John Mujo 28.04.15 15:33
Um das zu...
ändern braucht es ein Landesweites Bewusstsein zu der Thematik. Das fängt schon bei so Kleinigkeiten an wie im 7eleven für ein einzigen Joghurtbecher in einer Plastiktüte zu Stecken, um am Ausgang 2 Meter weiter es gleich wieder in den Abfalleimer zu befördern weil man den Joghurt ohnehin gleich verzehrt. Als ich meinen Stoffbeutel dabei hatte, haben die erst beim dritten mal ohne Aufforderung meinerseits die Lebensmittel ohne nochmal in Plastik zu Verpacken reingelegt. Auch die ach so gebildeten Touris könnten den Bildungsfernen Thais da mit guten beispiel vorran gehen und im nächsten Urlaub ein Stoffbeutel mitnehmen. Es sind die kleinigkeiten die auch Zählen, auch von unsere Seite aus ohne zu Massregeln. Auch Pfand auf alle Pet Flaschen und Jogurt Becher. Und jeder Laden der sie Verkauft muss es zurücknehmen. Dafür braucht es ein Entsorgungssystem das auch Müll Trennt. Ich halte die Thais auch nicht für Bildungsfern, sondern meist für Bequem und fehlendem Bewusstsein das es ihre eigene Umwelt ist die sie Verschmutzen. In den Nationalparks dürfen keine Pet Flaschen mitgenommen werden, nur Termoskannen oder Hochwertige Trinkflaschen. Das ist doch schon ein Anfang. Hallo Herr Keasling, Ich kenne den Isaan auch gut. Das dort weniger Müll Probleme gibt liegt nicht am Bewusstsein, sondern an der Armut der Menschen die einfach weniger Konsumieren. Ausserdem wird auf den Lande viel mehr der Müll Verbrannt was nicht weniger Schädlich ist als in der Umwelt zu Entsorgen.

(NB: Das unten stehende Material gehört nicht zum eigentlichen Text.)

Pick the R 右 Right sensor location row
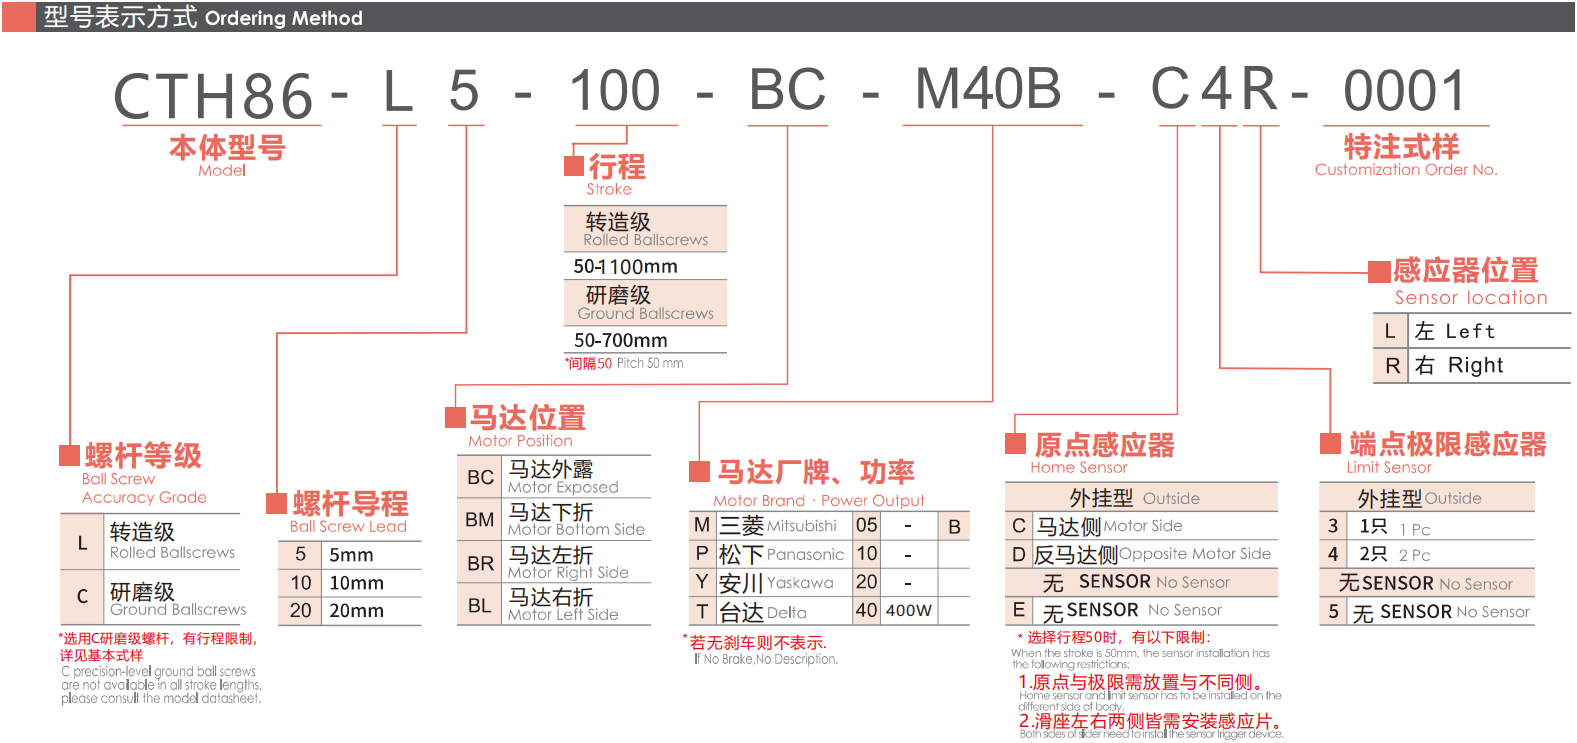click(1470, 366)
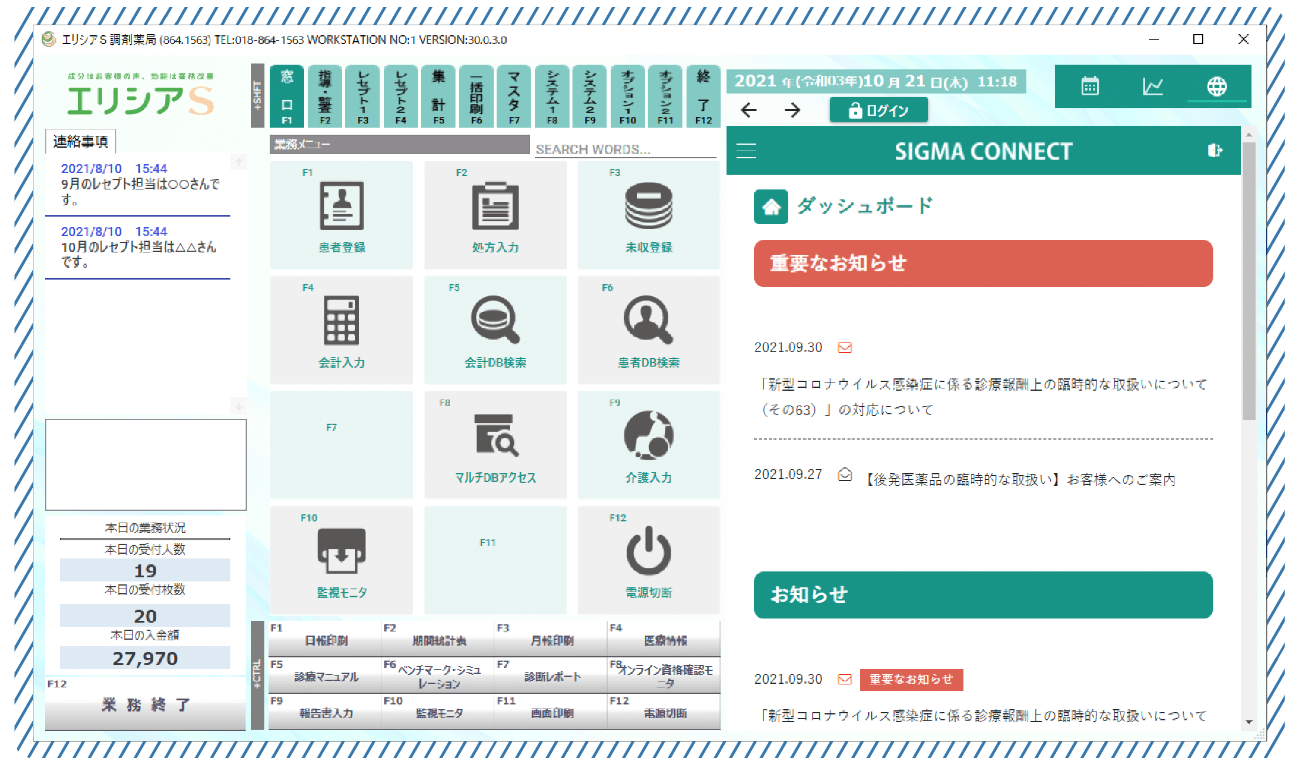
Task: Click the 介護入力 globe icon
Action: [648, 437]
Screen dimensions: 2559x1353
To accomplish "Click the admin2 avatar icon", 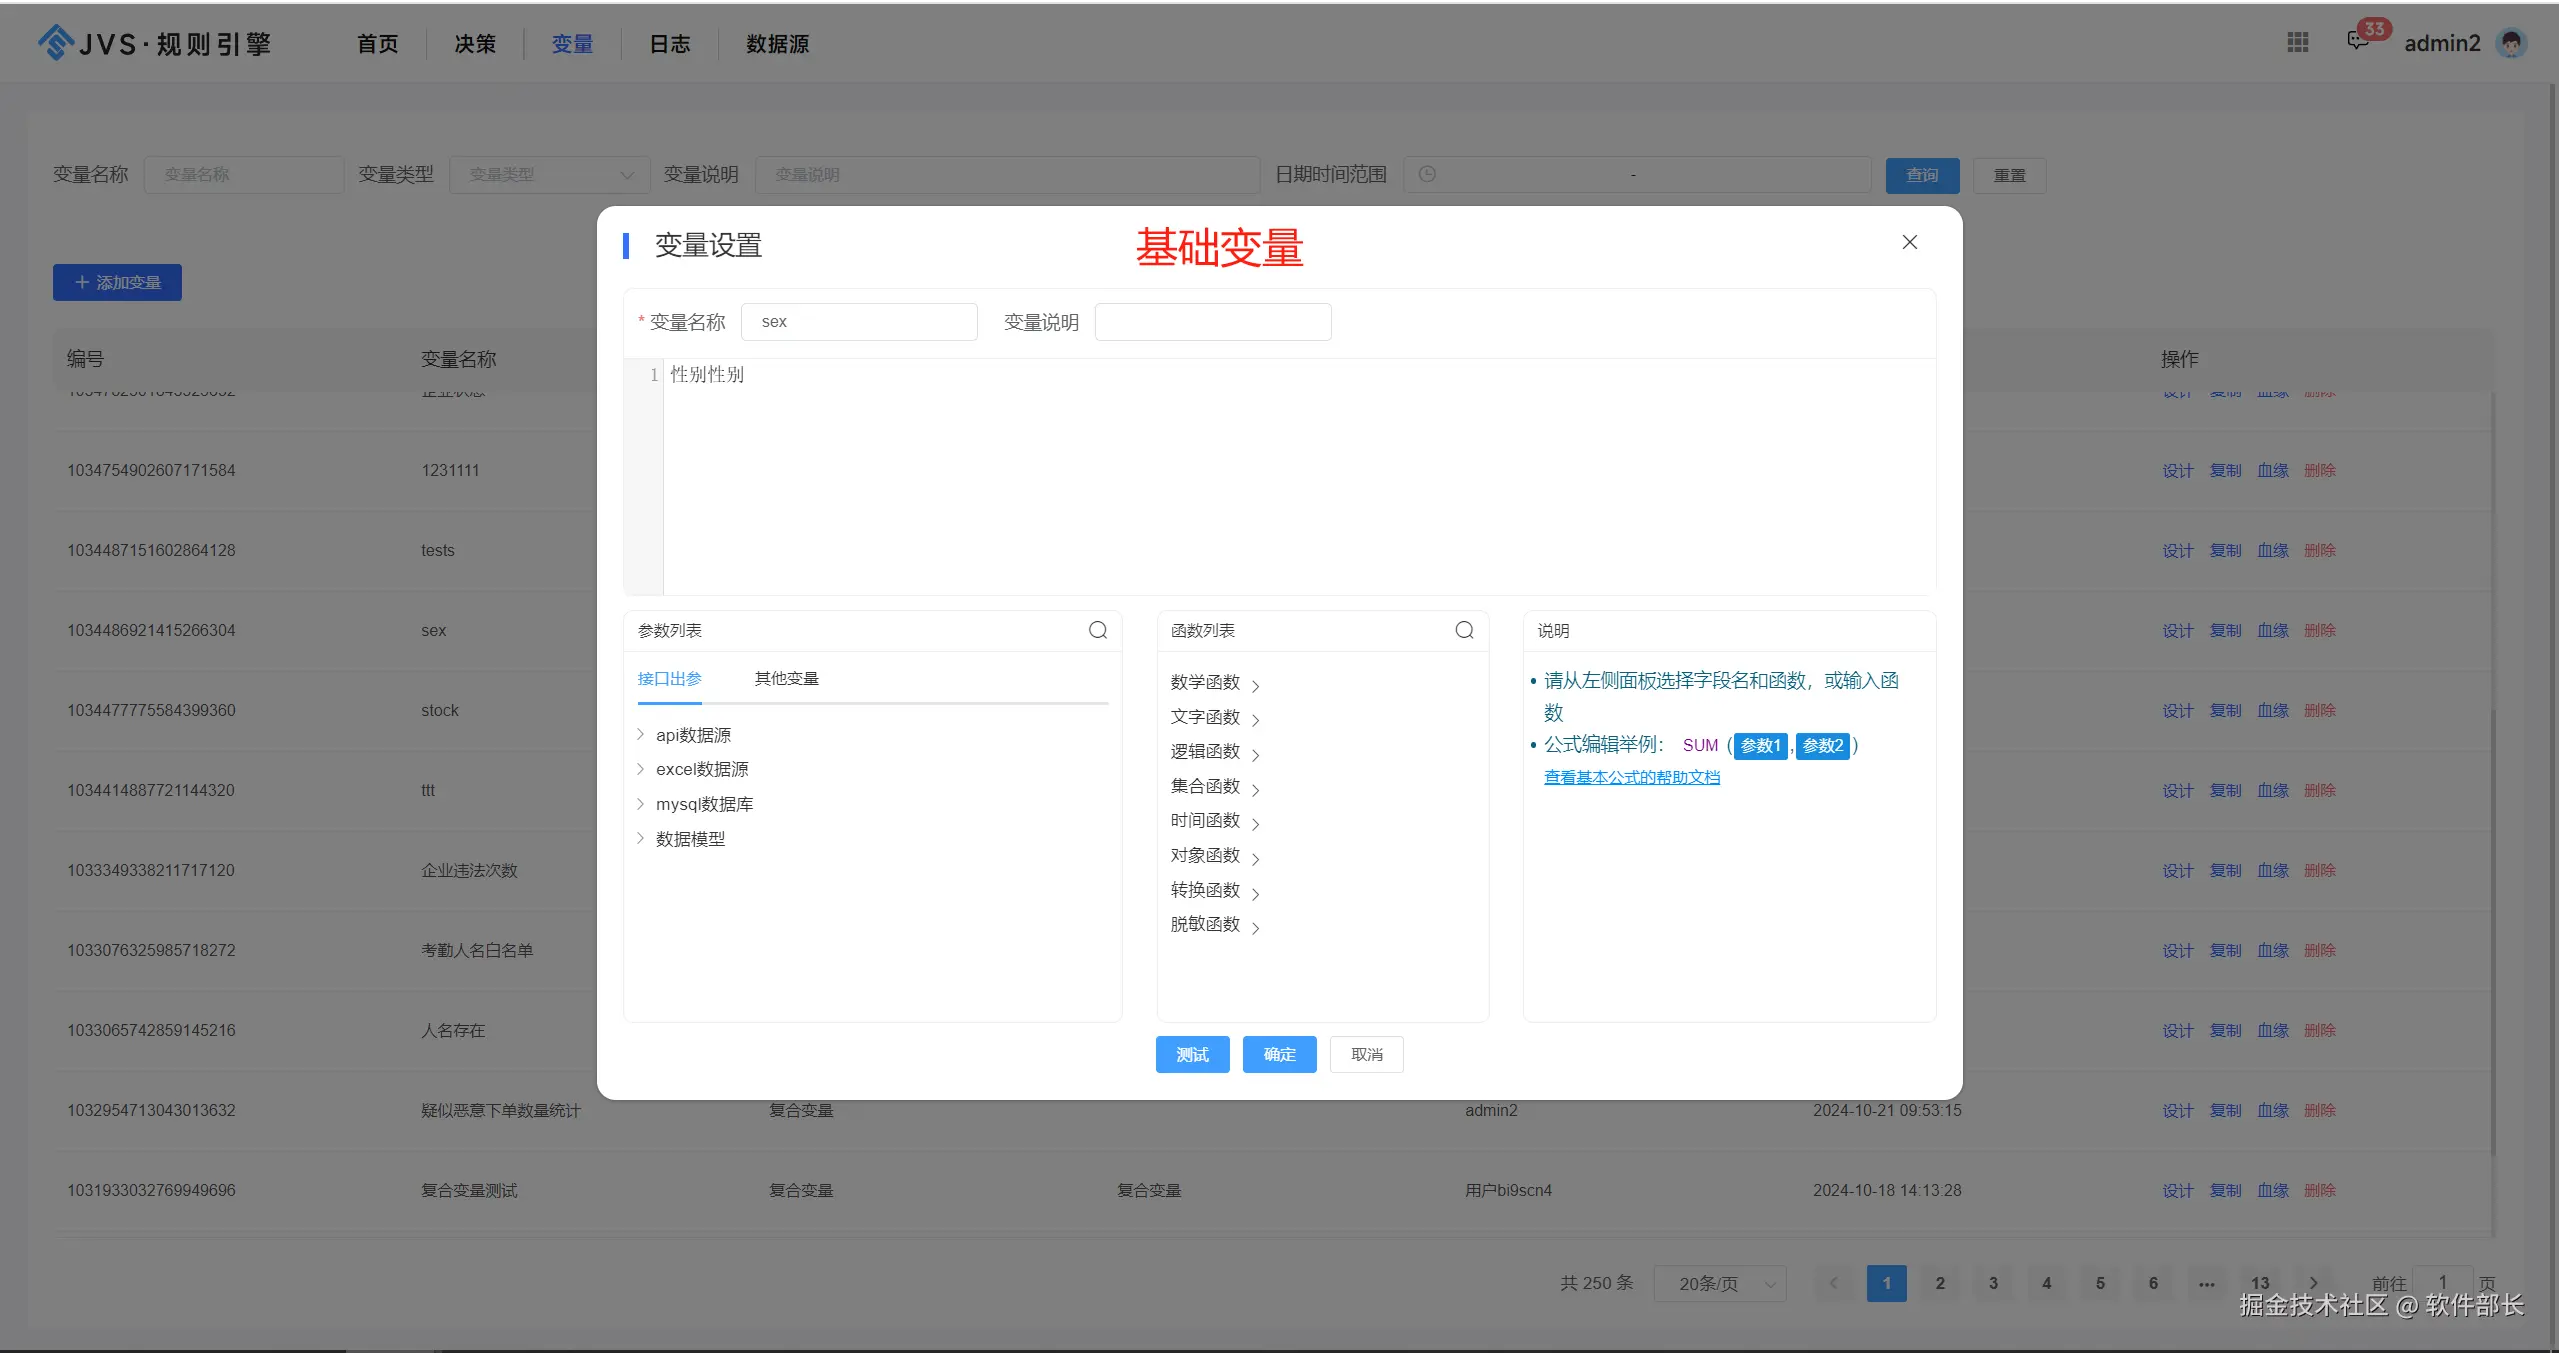I will click(2511, 43).
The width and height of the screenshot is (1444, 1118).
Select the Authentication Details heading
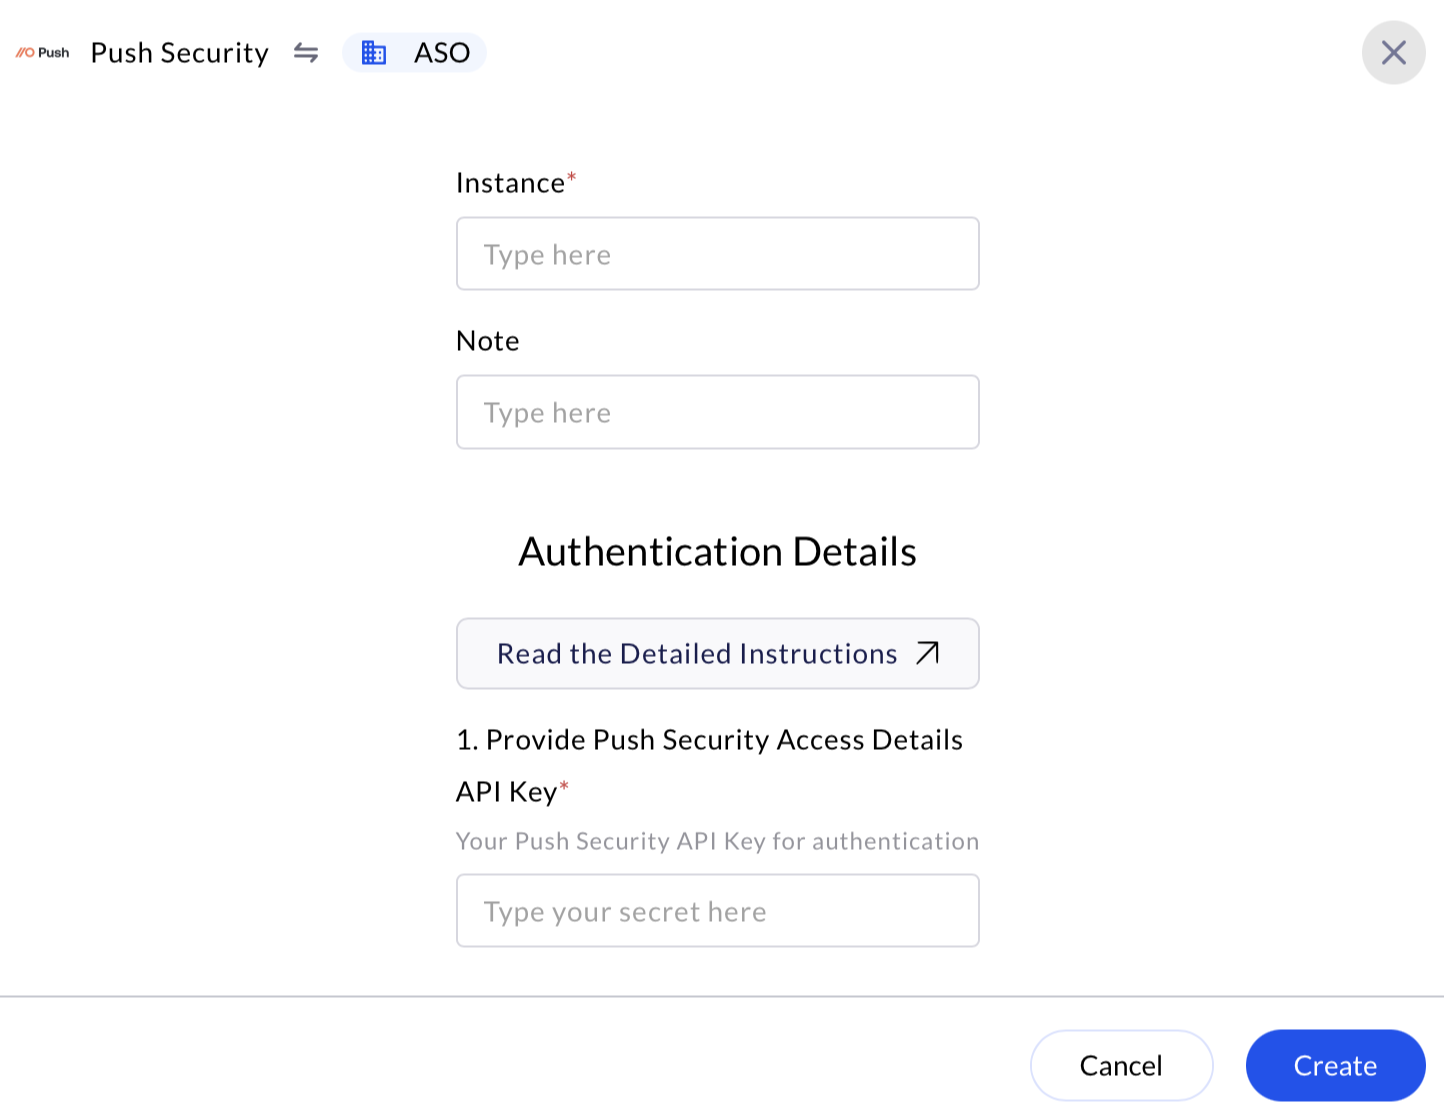click(717, 550)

Jürgen Franke 26.04.15 14:07
Schön Herr Keasling,
dass im Isaan noch kein Müllproblem besteht. Thailand ist aber eben mehr als nur der Isaan. Achten Sie bitte zukünftig darauf, dass diese bildungsfernen Ausländer möglichst wegbleiben. Gönnen Sie doch denen das andere Thailand, das Sie so, altersbedingt, neidisch beschreiben.
Andreas Keasling 26.04.15 13:16
Bei uns im Isaan
gibts kein Müllproblem. Das Müllproblem kommt von den bildungsfernen Ausländern und ist nur zu bewundern in den Sexhochburgen die sie bevorzugen. Das sind halt Liebhaber von Bardamen und billigen Sexgelegenheiten. da spielt Müll doch keine Rolle. Man wählt seinen Wohnsitz halt in der Nähe wo man den billigen Sex bekommen kann, da spielt Müll doch keine Rolle. Aber Jedem das Seine und Mir das Meine. Also was kümmert es mich ob die Sextouristen im Müll versinken. RECHT GESCHIEHT IHNEN, DENN DAS PASST ZU IHNEN. MÜLL zu MÜLL.
Peter Ammann 25.04.15 11:07
Massive Drohung
ich habe letzten Monat mich getraut einen Nachbarn zu erklären, dass das verbrennen von Autoreifen nicht geht. Es hat ihn absolut nicht interessier und mich massiv bedroht, sollte ich weiterhin ihn auf sein Verhalten gegenüber der Gesundheit anderer zu belästigen. Die informierte Polizei hat das nicht interesiert mit der Begründung er könne auf seinem Land machen was er will.